(Records of locating words and elements)
· · · · ·
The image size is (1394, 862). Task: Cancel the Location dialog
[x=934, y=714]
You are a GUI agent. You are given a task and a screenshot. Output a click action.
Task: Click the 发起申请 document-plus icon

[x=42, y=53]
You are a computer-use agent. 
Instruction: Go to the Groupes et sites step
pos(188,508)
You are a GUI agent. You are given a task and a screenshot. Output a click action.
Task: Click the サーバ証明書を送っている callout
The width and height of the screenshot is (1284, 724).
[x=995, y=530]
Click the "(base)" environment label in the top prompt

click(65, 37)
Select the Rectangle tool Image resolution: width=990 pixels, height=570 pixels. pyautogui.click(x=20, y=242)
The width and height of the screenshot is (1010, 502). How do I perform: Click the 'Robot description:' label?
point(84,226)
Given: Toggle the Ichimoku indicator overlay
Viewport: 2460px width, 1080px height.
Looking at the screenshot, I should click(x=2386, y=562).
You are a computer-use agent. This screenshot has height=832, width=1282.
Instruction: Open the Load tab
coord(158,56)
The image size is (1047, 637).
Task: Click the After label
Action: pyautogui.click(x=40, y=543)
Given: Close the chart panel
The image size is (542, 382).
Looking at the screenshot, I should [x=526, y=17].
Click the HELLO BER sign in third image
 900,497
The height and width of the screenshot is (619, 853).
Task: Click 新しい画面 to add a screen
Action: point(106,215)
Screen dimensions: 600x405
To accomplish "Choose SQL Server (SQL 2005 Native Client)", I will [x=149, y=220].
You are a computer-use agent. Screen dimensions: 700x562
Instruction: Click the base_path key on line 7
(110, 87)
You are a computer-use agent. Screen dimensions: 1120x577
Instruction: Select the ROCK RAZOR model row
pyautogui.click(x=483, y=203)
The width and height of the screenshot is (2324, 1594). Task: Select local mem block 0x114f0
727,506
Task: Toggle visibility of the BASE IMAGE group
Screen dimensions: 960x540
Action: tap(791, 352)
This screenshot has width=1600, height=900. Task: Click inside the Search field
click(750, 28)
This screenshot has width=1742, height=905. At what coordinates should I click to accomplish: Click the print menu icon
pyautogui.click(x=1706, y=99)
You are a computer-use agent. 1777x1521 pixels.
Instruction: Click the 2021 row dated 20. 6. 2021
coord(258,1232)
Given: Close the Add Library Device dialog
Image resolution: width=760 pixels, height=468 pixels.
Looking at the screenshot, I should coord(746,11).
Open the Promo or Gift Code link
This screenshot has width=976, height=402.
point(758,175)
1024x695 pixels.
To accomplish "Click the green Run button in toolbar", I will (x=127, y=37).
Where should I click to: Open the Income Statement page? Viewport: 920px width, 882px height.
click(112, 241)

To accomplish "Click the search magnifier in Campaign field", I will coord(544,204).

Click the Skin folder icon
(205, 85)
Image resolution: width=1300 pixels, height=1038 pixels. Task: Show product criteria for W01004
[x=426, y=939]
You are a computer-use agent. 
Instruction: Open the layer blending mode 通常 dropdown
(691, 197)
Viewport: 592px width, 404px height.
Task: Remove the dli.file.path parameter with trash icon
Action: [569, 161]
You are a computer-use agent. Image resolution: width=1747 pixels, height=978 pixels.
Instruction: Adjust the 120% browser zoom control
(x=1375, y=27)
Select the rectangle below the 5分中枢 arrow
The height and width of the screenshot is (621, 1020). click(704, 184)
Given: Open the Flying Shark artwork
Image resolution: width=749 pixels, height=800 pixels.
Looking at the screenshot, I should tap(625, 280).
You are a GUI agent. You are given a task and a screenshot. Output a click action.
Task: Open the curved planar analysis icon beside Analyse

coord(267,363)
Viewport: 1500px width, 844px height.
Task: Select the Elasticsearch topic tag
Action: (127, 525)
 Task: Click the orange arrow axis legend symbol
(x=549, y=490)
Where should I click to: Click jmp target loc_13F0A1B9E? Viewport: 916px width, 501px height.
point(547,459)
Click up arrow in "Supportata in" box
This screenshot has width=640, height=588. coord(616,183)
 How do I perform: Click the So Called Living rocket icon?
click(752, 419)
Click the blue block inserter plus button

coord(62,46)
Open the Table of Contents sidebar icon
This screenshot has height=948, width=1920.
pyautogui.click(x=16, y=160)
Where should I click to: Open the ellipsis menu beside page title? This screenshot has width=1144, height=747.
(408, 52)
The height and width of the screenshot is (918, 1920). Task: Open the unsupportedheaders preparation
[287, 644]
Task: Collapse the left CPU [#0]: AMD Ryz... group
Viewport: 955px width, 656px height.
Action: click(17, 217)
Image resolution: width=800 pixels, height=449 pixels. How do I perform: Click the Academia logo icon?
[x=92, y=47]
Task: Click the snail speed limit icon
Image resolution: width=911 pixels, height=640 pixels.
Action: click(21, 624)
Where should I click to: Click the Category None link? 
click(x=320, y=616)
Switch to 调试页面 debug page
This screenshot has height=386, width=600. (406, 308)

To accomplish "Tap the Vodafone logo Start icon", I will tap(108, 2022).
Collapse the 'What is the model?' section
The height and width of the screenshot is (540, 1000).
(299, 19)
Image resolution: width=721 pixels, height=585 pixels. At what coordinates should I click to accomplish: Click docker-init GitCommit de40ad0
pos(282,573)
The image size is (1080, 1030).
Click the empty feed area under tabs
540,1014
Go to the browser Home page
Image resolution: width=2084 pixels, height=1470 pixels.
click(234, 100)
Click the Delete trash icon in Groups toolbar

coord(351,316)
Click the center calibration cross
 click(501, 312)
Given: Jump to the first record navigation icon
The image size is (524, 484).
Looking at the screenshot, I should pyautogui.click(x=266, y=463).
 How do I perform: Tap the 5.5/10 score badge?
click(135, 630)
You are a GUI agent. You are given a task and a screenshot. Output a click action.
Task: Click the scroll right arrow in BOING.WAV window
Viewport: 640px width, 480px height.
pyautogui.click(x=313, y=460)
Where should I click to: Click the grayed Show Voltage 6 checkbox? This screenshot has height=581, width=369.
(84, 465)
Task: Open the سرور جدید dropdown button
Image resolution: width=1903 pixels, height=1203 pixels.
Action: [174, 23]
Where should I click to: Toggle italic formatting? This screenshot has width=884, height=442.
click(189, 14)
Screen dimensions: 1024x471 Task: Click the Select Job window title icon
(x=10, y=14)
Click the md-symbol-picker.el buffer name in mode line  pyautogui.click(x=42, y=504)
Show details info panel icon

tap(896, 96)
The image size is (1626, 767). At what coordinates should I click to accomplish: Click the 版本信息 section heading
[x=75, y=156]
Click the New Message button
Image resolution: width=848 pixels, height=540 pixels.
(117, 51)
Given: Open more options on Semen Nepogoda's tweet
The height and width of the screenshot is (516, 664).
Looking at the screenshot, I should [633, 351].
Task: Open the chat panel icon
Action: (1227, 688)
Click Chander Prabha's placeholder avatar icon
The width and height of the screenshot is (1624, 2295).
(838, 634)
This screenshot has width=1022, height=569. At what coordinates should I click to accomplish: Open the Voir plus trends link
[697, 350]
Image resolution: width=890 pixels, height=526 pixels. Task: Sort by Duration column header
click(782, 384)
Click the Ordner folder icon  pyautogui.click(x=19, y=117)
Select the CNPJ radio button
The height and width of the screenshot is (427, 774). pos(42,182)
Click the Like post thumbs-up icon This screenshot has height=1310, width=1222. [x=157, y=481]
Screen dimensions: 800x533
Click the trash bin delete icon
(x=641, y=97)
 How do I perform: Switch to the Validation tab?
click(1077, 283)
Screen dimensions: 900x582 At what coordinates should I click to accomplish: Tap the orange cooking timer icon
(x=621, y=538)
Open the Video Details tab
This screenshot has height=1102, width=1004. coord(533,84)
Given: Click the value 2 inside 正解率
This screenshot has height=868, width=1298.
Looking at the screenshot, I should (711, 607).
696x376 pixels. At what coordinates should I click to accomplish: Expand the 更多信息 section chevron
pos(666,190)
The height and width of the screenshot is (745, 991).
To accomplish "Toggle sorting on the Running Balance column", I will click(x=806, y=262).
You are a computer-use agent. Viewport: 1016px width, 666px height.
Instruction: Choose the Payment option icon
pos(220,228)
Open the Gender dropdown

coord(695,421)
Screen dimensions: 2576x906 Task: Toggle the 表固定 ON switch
· · · · ·
**WORK TO BE COMPLETED**
Copy out word for word the lines of the material above, starting at the line that contains "The height and width of the screenshot is (918, 1920)." and ending at the line that contains "will tap(108, 2022).".

**REPLY**
The height and width of the screenshot is (918, 1920). Task: Open the unsupportedheaders preparation
[287, 644]
Task: Collapse the left CPU [#0]: AMD Ryz... group
Viewport: 955px width, 656px height.
Action: click(17, 217)
Image resolution: width=800 pixels, height=449 pixels. How do I perform: Click the Academia logo icon?
[x=92, y=47]
Task: Click the snail speed limit icon
Image resolution: width=911 pixels, height=640 pixels.
Action: click(21, 624)
Where should I click to: Click the Category None link? 
click(x=320, y=616)
Switch to 调试页面 debug page
This screenshot has height=386, width=600. (406, 308)

To accomplish "Tap the Vodafone logo Start icon", I will tap(108, 2022).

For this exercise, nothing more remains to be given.